Myanmar’s military rulers have shut down the country’s internet as thousands of people joined the largest rally yet against Monday’s coup.
A near-total internet blackout is in effect with connectivity falling to 16% of ordinary levels, said the monitoring group NetBlocks Internet Observatory.
In the main city, Yangon, crowds chanted “Military dictator, fail, fail; Democracy, win, win”.
Police with riot shields have blocked the main roads into the city centre.
The internet shutdown happened hours after the military had blocked access to Twitter and Instagram to stop people mobilising for protests. Facebook had been banned a day earlier.
Many users had evaded the restrictions on social media by using virtual private networks (VPNs) but the more general blackout severely disrupted that.
Civil society organisations urged internet providers and mobile networks to challenge the blackout order, Reuters news agency reports. Human rights group Amnesty International called the shutdown “heinous and reckless”.
The military has not commented. It temporarily blocked access to the internet following the coup on 1 February.
On Saturday morning, protesters including factory workers and young students called for the release of those detained by the army, including elected leader Aung San Suu Kyi.
They marched through the streets of Yangon as city buses sounded their horns in support.
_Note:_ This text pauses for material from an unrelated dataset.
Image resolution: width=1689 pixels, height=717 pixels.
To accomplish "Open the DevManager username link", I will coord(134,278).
Bystanders flashed the three-finger Hunger Games salute, which has become a symbol of defiance against authoritarianism in the region.
Demonstrators gave police roses and bottles of drinking water, calling on them to support the people not the new regime.
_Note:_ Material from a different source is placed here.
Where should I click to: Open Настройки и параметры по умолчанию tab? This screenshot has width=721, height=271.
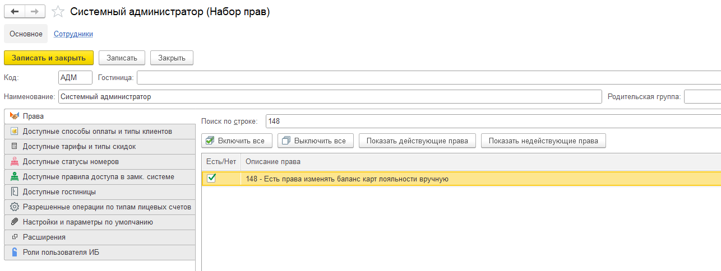point(87,222)
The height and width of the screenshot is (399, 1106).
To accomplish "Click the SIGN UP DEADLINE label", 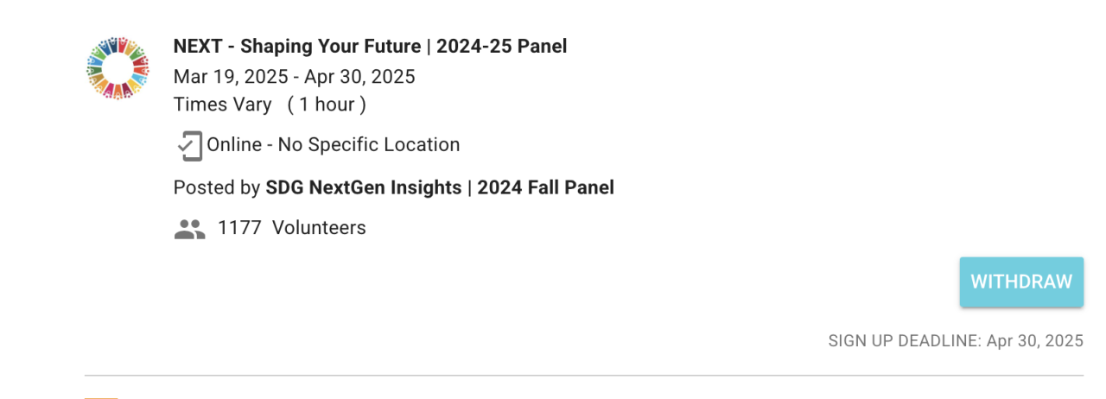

“We’re here to fight for our next generation, to free them from a military dictatorship,” one woman at the rally told Agence France-Presse. “We have to end it now.”
Myanmar – also known as Burma – has remained mostly calm in the aftermath of the coup, and there were no immediate reports of violence after Saturday’s protests. More demonstrations were expected to be held later.
The military authorities are hunkered down in the capital, Nay Pyi Daw, and have so far avoided direct engagement with the protesters.
The BBC’s Nyein Chan in Yangon says the Burmese know very well the violent crackdowns that the military is capable of. The country was ruled by an oppressive military government from 1962 to 2011.
But now that people have had time to digest what is happening, they are finding different ways to get their voices heard, our correspondent says.
Ms Suu Kyi is under house arrest, according to her lawyer. Police documents show she is accused of illegally importing and using communications equipment – walkie-talkies – at her home in the capital.
Meanwhile, an Australian academic, who was an economic adviser to Ms Suu Kyi, was detained in Yangon. Sean Turnell told the BBC he had been confined to his hotel and did not know what he might be charged with.